**What is asked**
In the material below, take the line containing "This screenshot has width=490, height=413.", continue through the line containing "Action: pos(1016,300)", and turn those lines into a JSON list of strings with one string per line, skipping blank lines.

**Supplied records**
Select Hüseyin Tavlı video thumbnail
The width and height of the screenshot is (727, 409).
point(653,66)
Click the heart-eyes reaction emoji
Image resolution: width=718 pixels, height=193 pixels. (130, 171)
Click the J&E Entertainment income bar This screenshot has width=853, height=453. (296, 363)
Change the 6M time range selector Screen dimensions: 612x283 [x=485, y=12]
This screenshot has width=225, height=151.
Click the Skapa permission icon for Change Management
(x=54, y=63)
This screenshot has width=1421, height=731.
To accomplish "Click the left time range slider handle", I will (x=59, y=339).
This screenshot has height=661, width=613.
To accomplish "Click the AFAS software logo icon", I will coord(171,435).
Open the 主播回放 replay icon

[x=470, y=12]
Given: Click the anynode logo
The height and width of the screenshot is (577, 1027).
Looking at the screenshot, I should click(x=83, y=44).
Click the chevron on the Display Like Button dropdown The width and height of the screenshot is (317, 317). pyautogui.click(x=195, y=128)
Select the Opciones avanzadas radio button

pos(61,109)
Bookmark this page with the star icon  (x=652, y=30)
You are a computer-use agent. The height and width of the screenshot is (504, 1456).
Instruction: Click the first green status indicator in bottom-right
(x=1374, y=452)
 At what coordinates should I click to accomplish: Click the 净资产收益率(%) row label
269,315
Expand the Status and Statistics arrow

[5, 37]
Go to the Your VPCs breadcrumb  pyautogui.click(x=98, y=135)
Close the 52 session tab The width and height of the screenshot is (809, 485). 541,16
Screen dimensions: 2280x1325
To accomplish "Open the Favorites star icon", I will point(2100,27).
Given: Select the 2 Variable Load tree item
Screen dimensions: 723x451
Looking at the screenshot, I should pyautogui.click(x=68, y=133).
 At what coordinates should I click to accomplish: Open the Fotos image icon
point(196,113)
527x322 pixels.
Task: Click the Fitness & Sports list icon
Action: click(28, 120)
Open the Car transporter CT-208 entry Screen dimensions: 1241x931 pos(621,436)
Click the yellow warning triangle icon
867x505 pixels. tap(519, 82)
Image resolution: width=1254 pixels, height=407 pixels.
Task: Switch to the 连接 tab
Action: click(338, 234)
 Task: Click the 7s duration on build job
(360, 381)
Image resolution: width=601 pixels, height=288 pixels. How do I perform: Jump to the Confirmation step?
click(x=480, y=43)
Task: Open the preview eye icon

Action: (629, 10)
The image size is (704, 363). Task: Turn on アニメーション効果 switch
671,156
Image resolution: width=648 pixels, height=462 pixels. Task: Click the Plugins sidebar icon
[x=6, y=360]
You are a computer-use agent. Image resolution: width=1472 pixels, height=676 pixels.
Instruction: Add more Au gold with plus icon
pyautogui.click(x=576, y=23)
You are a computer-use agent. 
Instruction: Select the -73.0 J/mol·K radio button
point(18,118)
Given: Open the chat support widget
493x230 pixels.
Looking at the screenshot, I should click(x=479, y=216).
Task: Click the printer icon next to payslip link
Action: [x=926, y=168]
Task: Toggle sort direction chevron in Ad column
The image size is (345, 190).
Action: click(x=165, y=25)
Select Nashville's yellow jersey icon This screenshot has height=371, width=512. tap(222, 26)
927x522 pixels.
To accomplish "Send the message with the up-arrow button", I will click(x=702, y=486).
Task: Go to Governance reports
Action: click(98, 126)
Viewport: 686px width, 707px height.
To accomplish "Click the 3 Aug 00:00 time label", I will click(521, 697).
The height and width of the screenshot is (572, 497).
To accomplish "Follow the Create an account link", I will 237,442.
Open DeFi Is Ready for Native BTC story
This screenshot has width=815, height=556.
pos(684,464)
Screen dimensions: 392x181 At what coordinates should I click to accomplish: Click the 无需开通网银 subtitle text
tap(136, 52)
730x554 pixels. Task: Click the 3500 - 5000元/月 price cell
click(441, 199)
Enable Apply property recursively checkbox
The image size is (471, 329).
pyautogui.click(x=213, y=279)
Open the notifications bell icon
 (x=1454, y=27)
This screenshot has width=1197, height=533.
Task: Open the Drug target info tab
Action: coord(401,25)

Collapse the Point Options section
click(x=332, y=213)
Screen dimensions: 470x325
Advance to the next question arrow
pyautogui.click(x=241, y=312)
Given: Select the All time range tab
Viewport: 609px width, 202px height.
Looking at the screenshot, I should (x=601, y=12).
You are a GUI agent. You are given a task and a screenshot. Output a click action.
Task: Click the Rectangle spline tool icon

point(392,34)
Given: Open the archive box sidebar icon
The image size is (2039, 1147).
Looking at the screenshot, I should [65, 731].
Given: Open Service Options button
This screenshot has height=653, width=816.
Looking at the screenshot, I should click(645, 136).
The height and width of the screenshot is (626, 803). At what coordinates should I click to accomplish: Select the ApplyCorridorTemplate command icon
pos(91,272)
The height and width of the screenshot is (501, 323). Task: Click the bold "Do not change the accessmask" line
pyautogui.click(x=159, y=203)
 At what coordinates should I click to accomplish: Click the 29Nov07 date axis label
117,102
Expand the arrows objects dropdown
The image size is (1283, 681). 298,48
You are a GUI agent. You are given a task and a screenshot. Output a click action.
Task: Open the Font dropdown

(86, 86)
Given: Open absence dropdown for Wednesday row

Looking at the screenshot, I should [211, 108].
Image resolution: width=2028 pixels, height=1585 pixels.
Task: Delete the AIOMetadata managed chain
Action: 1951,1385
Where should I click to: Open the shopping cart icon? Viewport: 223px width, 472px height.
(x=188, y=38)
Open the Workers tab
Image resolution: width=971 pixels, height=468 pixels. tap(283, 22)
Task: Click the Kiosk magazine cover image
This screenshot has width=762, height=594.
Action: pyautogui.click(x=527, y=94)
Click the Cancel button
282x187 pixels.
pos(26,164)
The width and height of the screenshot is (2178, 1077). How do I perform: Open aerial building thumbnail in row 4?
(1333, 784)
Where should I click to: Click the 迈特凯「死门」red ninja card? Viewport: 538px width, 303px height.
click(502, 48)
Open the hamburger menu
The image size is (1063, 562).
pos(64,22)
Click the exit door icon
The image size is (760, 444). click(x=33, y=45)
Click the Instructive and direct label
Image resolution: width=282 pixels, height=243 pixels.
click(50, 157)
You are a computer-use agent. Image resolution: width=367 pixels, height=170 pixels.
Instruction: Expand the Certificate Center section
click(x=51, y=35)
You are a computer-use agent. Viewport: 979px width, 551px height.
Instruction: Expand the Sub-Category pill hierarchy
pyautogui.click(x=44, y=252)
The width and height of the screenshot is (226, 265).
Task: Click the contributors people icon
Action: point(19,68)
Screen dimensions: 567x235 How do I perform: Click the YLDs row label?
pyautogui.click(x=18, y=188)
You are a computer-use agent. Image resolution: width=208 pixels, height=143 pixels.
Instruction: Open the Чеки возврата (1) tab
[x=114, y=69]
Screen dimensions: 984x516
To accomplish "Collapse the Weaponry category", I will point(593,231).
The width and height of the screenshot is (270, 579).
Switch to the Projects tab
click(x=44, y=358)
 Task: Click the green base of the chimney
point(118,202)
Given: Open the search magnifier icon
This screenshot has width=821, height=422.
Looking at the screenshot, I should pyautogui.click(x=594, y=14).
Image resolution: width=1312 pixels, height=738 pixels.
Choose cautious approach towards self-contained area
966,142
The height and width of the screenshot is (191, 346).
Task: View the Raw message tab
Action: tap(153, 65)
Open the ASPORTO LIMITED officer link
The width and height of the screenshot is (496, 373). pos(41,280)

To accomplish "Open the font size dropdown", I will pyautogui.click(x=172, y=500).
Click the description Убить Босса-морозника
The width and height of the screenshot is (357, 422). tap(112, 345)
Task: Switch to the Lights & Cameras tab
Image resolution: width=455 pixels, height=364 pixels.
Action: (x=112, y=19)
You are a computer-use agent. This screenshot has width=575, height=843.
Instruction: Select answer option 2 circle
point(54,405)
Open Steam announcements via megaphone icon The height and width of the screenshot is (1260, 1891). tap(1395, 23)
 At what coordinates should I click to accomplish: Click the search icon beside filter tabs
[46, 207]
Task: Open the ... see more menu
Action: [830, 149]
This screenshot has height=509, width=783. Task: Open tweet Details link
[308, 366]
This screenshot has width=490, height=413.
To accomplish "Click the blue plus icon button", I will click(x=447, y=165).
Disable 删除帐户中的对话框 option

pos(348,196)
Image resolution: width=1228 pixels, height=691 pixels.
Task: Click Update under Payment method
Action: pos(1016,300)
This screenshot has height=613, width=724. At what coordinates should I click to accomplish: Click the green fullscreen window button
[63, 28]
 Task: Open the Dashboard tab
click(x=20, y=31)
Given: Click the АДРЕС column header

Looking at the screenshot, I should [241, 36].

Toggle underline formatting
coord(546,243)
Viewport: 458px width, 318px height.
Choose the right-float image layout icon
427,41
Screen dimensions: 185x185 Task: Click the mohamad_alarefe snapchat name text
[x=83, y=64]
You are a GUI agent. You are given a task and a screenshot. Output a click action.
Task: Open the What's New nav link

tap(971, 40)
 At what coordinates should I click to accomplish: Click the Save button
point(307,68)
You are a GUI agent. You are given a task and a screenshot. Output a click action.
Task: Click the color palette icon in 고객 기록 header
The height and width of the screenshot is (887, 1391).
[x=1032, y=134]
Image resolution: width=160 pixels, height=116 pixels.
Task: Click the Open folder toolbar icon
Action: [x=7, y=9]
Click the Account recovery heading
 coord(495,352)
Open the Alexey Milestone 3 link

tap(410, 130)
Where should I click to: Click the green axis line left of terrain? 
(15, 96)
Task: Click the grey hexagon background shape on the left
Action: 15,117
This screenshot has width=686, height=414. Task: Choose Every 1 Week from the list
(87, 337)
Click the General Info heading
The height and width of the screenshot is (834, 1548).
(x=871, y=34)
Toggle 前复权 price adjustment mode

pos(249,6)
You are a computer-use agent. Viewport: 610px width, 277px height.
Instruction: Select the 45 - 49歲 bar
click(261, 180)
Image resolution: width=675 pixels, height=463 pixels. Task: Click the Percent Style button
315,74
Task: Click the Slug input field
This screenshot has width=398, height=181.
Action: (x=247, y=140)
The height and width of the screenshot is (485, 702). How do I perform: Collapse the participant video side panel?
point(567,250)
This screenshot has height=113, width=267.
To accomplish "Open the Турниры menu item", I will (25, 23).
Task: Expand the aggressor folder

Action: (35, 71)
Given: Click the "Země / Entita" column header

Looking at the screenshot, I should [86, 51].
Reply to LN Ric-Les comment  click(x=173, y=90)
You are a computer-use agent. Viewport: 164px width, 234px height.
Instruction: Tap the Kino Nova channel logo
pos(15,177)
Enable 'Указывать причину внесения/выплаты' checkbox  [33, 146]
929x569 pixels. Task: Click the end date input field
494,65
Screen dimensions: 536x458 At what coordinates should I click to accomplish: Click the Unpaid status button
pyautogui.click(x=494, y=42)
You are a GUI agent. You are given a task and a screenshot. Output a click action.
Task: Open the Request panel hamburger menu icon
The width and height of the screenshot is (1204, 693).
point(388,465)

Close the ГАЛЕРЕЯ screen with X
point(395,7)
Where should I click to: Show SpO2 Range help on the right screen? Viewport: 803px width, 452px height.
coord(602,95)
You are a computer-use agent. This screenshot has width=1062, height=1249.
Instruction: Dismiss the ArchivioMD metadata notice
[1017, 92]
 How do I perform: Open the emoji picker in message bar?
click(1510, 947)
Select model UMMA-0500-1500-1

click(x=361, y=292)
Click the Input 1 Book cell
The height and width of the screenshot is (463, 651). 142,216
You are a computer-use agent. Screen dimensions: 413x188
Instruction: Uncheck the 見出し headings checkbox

**Result**
[
  "This screenshot has width=490, height=413.",
  "To accomplish \"Click the blue plus icon button\", I will click(x=447, y=165).",
  "Disable 删除帐户中的对话框 option",
  "pos(348,196)",
  "Image resolution: width=1228 pixels, height=691 pixels.",
  "Task: Click Update under Payment method",
  "Action: pos(1016,300)"
]